Now, for a good chunk of my life I was exposed to some measure of German culture via Dad, Opa, and Uncle Peter, and Opa's group of friends who all accepted me as part of the extended family. None of them cared for my mother - they saw through her bullshit from the very start, and decided to learn who I was as a person without her input. Considering I was supposed to get Opa's VW minibus (complete with a Westafalia camper conversion) in the will, yeah, I'd say that I was accepted much more than my mother....if my mother hadn't literally rented a U-Haul and cleared out Opa's house of everything she thought was of some sort of major value, I'd have actually received said VW. But her actions caused my Uncle Bob to contest the will, and he won because the courts felt that I had somehow been in receipt of a chunk of what my mother stole from Opa's house. I'm STILL salty about that. Can you tell?

There are a lot of folks I've met over the years who when they learn my last name - I legally took my Dad's last name after I gave birth - say that the way I am makes so much more sense. One of my favourite university professors pointed out several times that I was very German in how I did things, from how forthright I was to how I planned out so much, even with my ADHD and mental breakdown throwing a wrench into everything. She understood that I came from a familial background where you just didn't walk about mental health issues, that you shoved your issues down tightly and suffered silently. And I think she knew more about my family than she let on, and considering her own background, including a LOT of historical research into Germany during the same periods of time I was interested in...she was the only history professor that went into any depth into that era of German history. She'd also been given direct access to plenty of primary documentation that isn't easily accessible to just anybody. Why do I think this? We had an in-depth conversation about how I'm of the generation where there are still a lot of buried secrets, and that not just anybody would have been given a letter personally signed by Hitler for any reason. As for my own research, I haven't found much about the family, other than an entire branch ended up in Russia and the town my father was born in was a particular favourite of Hitler's and not wiped off the face of the planet like I'd been told for many years. I kind of wish that I had opted to go further in my studies because she would have been awesome as an advisor, and she might have let me in on what she may have known about my Opa's involvement in the Third Reich.

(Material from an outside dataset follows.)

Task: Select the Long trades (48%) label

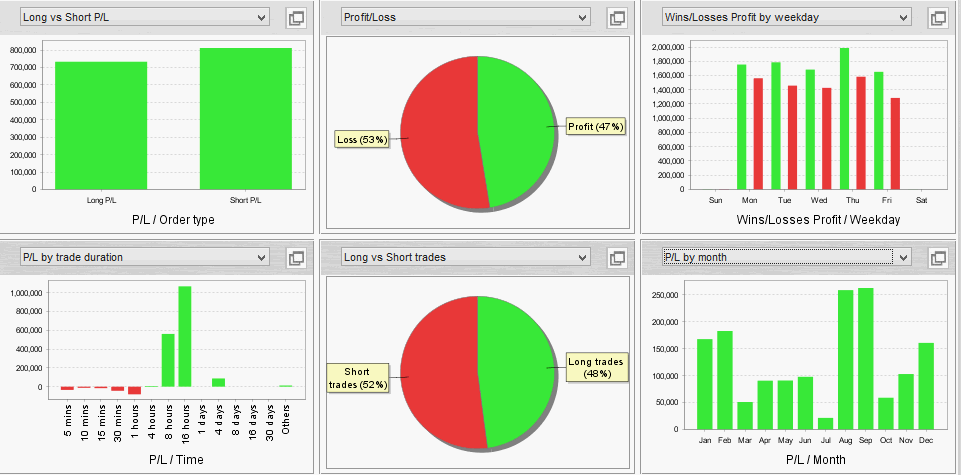Action: tap(596, 367)
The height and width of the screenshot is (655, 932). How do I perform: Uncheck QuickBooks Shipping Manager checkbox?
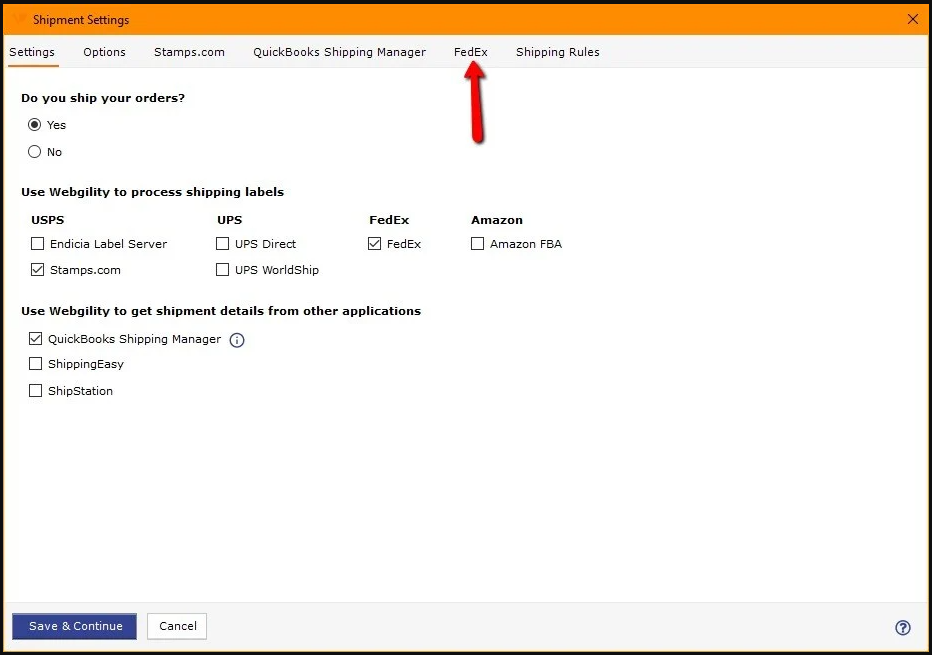[x=36, y=339]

But such is life.

Either way, I know that my experience is different than people my age who lived in Germany or their family was able to be much more open about everything. I was also of the opinion that being at all proud of where my dad came from was a bad idea. Secondary guilt by association? That certainly wasn't helped by that teacher back in Grade Twelve, but at that time I didn't even think of the idea of racial purity - my high school never really went into any depth about the Holocaust or the policies of the Third Reich so I had no clue.

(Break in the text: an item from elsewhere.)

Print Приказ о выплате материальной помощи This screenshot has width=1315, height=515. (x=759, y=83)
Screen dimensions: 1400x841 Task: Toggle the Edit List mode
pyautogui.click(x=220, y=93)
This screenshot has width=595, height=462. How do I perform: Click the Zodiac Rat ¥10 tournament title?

And I've discovered that there is a generation of Canadians who assume that Germans, or people raised by Germans (even partially), are angry-sounding and unfriendly, and that the German language sounds harsh and mean. This includes my boss! I've explained to him that Hollywood has done Germany and Germans a great disservice because normal every-day German doesn't sound quite as phlegmy as he thought, and that Germans CAN be friendly if you approach them the right way and throw out a lot of stupid stereotypes. I've even spoken some of my really rudimentary German around him just to get him used to the idea that it is NOT an ugly language.

But yeah, I've met a lot of people, mostly younger, who still have this idea that Germans are secretly Nazis or at least lean that way, and that spoken German is harsh and strident. But because I wasn't born into a German family I don't think I'm the right one to correct all the idiots who make these assinine assumptions based entirely on my last name. No, I don't go into a lot of background into why I've got the last name that I do - some assumptions are just easier to let people fly with. But other assumptions? I'm sure I'll figure it out eventually.